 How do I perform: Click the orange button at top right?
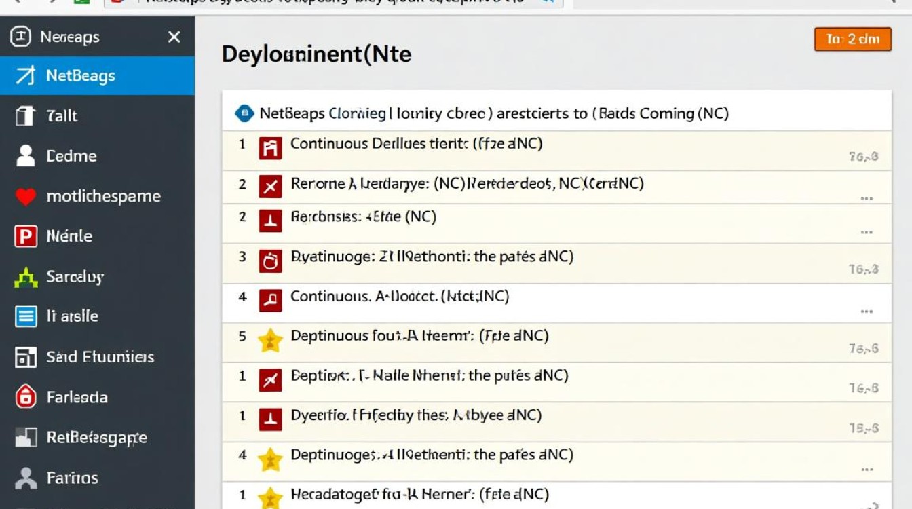click(x=852, y=39)
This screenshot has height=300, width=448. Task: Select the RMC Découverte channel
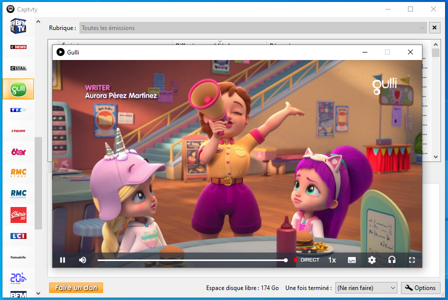[x=19, y=194]
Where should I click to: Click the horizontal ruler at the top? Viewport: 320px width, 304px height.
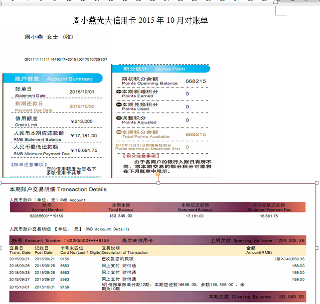point(150,1)
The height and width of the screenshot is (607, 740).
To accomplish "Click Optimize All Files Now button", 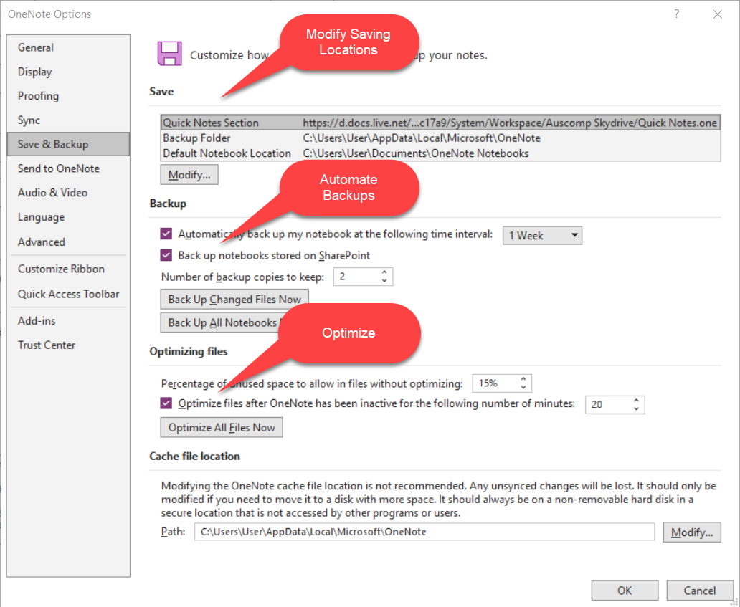I will (222, 427).
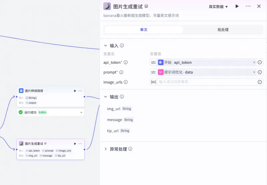
Task: Open the 真实数据 dropdown
Action: pyautogui.click(x=218, y=7)
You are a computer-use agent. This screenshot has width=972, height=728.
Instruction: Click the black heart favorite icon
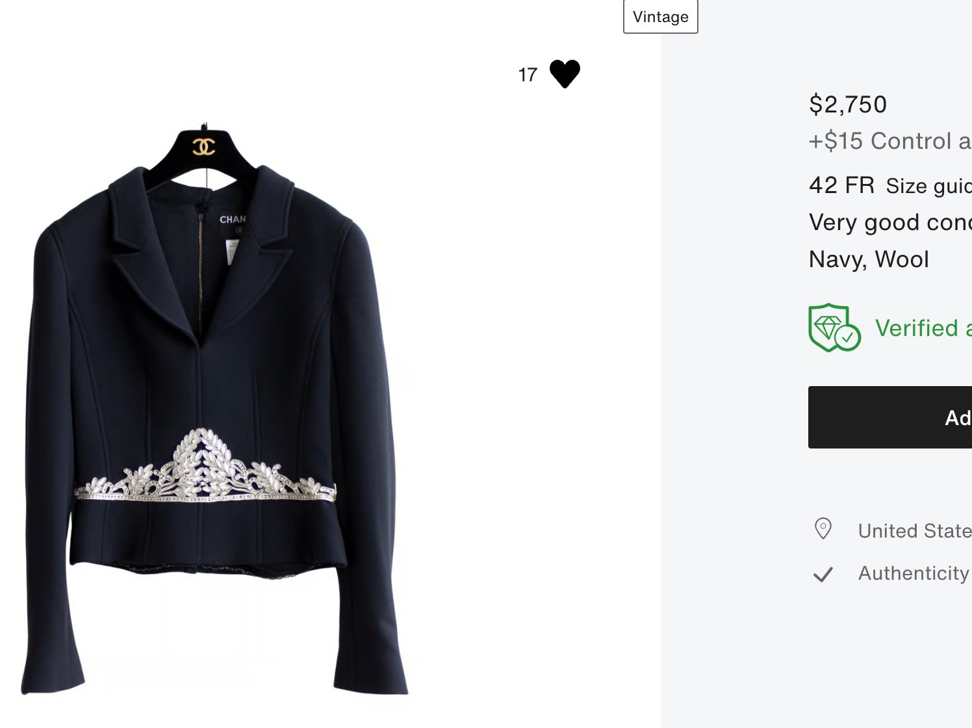(565, 73)
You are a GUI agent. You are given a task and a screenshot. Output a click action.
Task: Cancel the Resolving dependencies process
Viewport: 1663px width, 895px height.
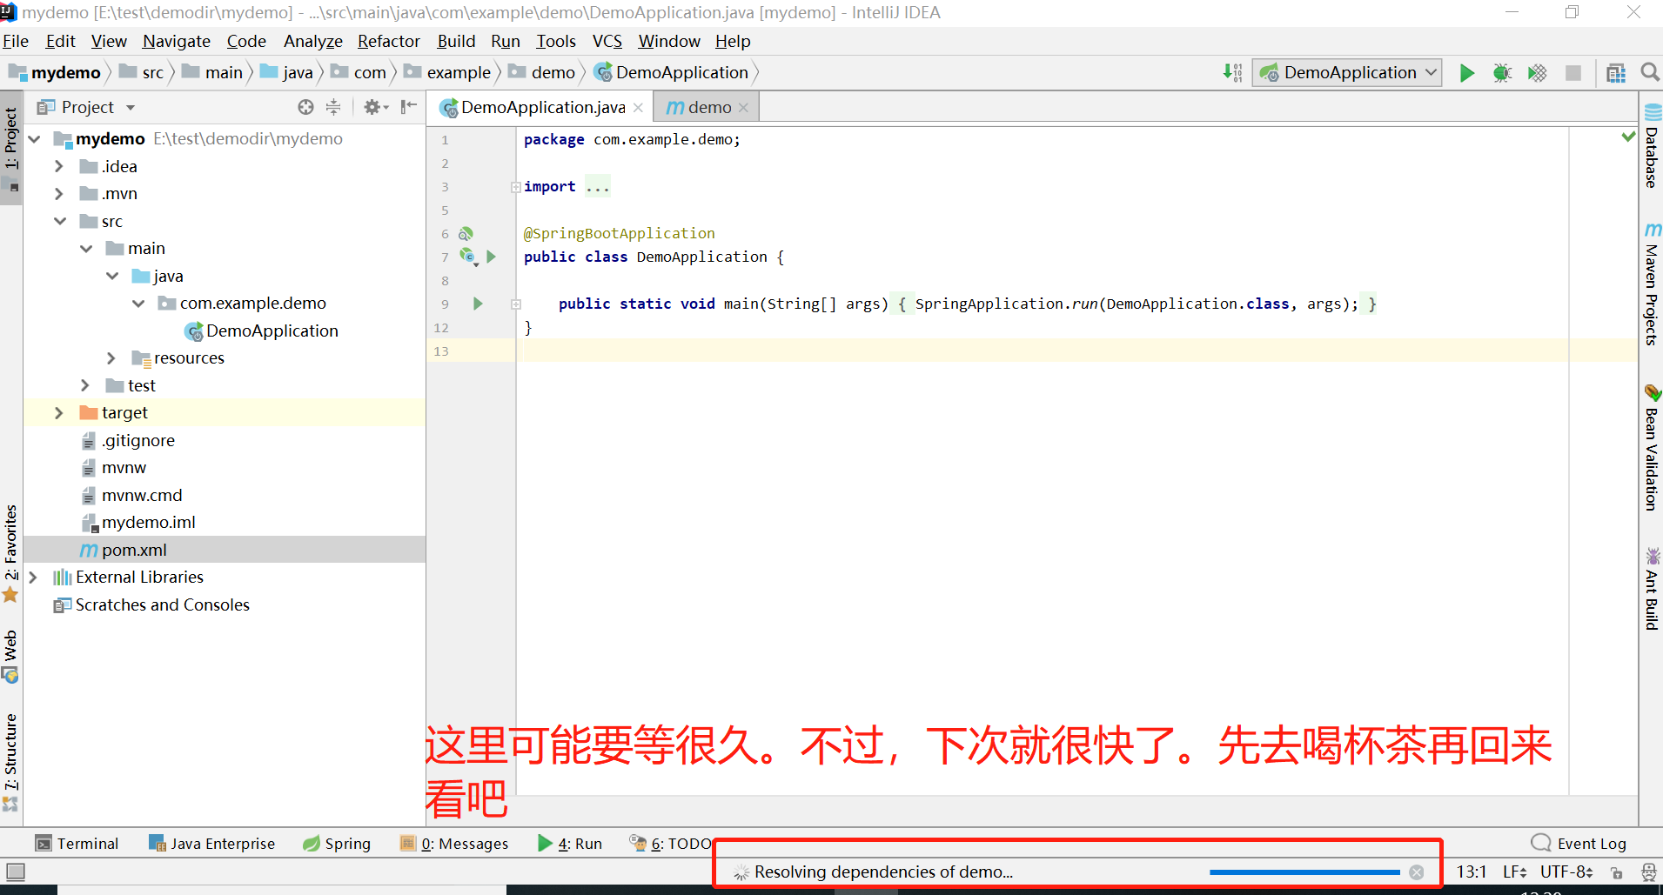pos(1417,872)
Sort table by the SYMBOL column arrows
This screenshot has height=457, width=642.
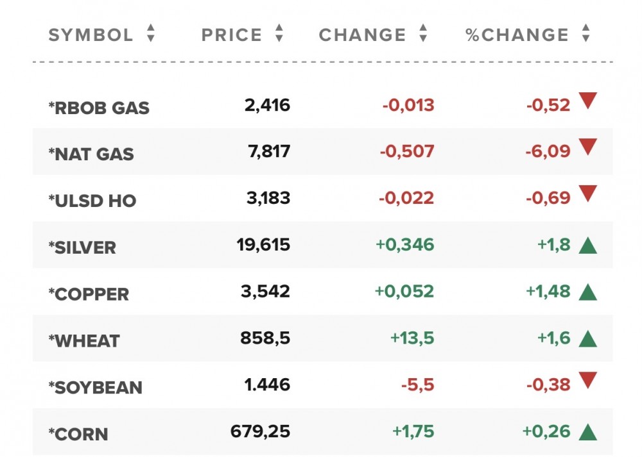pos(150,34)
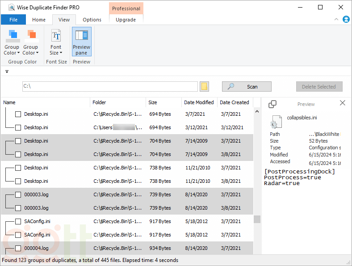Image resolution: width=352 pixels, height=266 pixels.
Task: Click the user account icon
Action: 346,19
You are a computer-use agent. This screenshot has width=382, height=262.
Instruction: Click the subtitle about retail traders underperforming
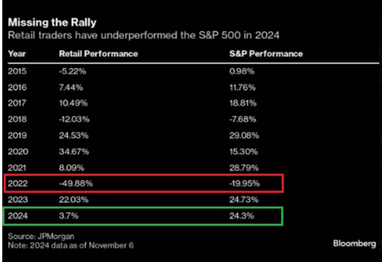tap(144, 35)
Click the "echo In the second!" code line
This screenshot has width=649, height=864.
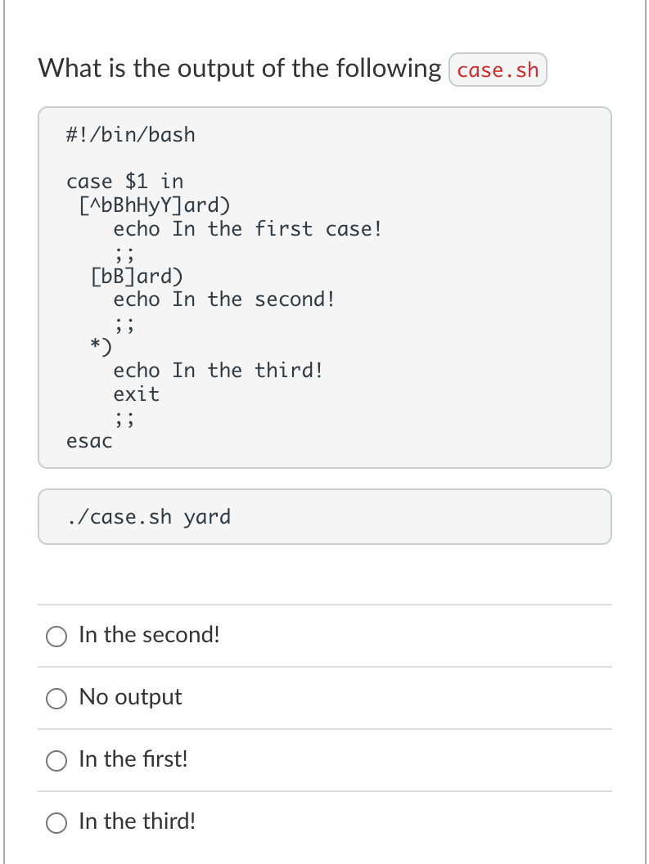(x=224, y=299)
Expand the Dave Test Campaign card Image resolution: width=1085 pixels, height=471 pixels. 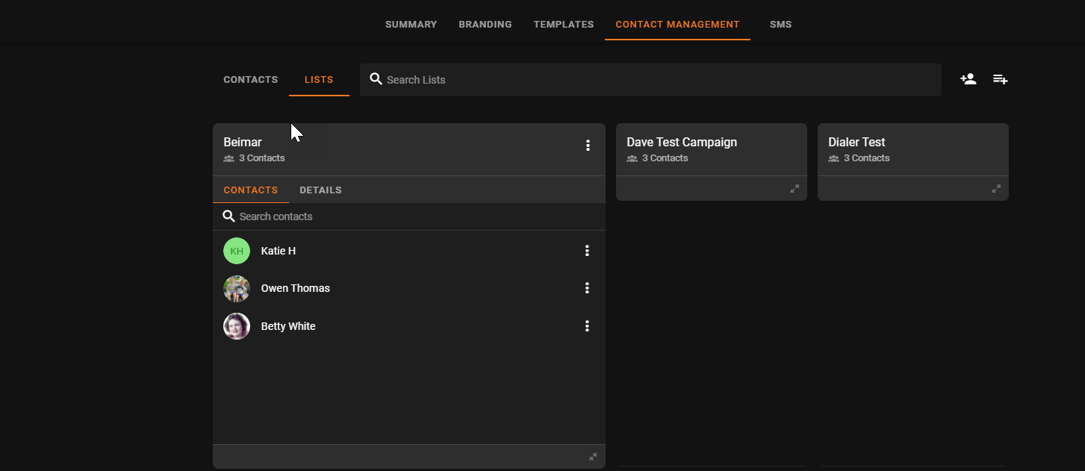tap(795, 189)
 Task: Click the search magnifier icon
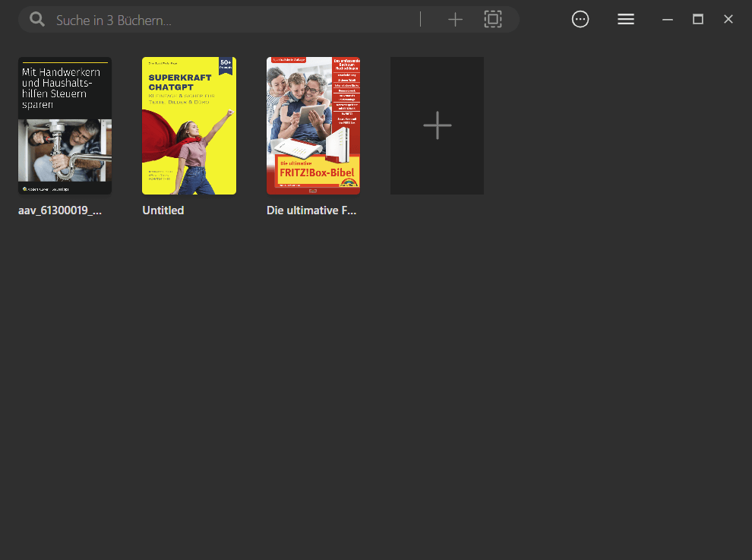(x=36, y=19)
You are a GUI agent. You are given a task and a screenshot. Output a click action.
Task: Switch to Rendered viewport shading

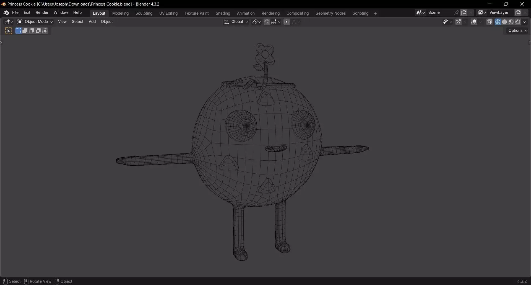tap(518, 22)
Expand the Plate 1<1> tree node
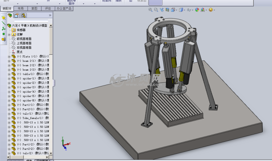 click(9, 56)
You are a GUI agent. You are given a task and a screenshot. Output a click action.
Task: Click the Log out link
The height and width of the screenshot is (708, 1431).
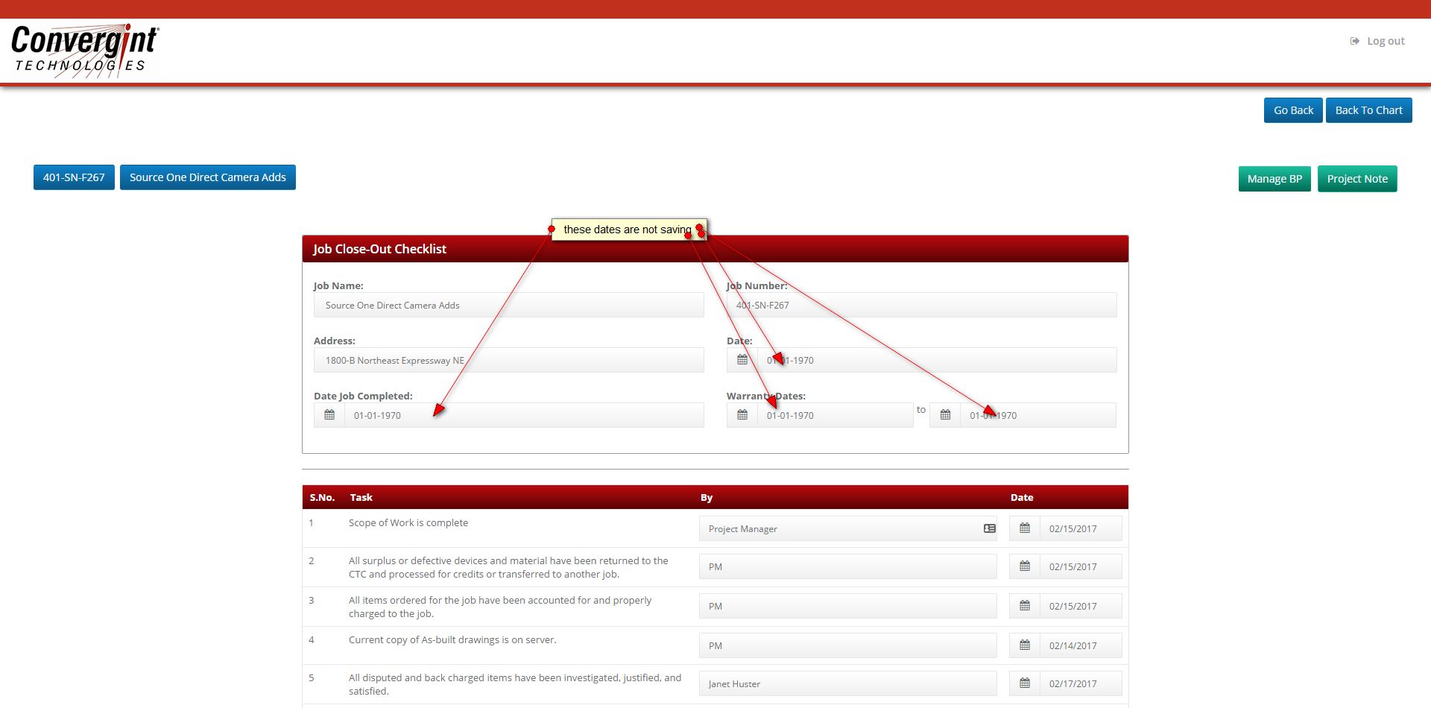[x=1377, y=41]
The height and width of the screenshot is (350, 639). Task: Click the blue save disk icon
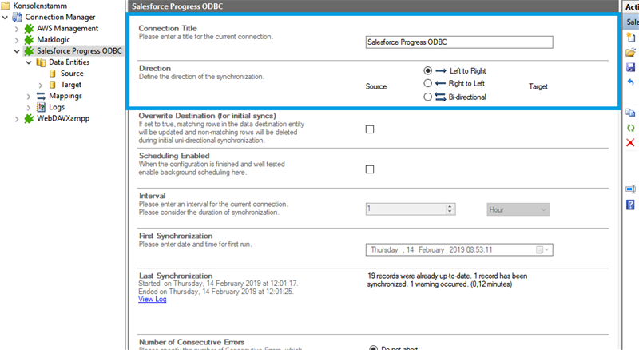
####
Return every line in the listing that contains the word "computer".

Answer for this exercise
You are a computer-use agent. This screenshot has width=972, height=728.
You are a computer-use agent. This screenshot has width=382, height=262.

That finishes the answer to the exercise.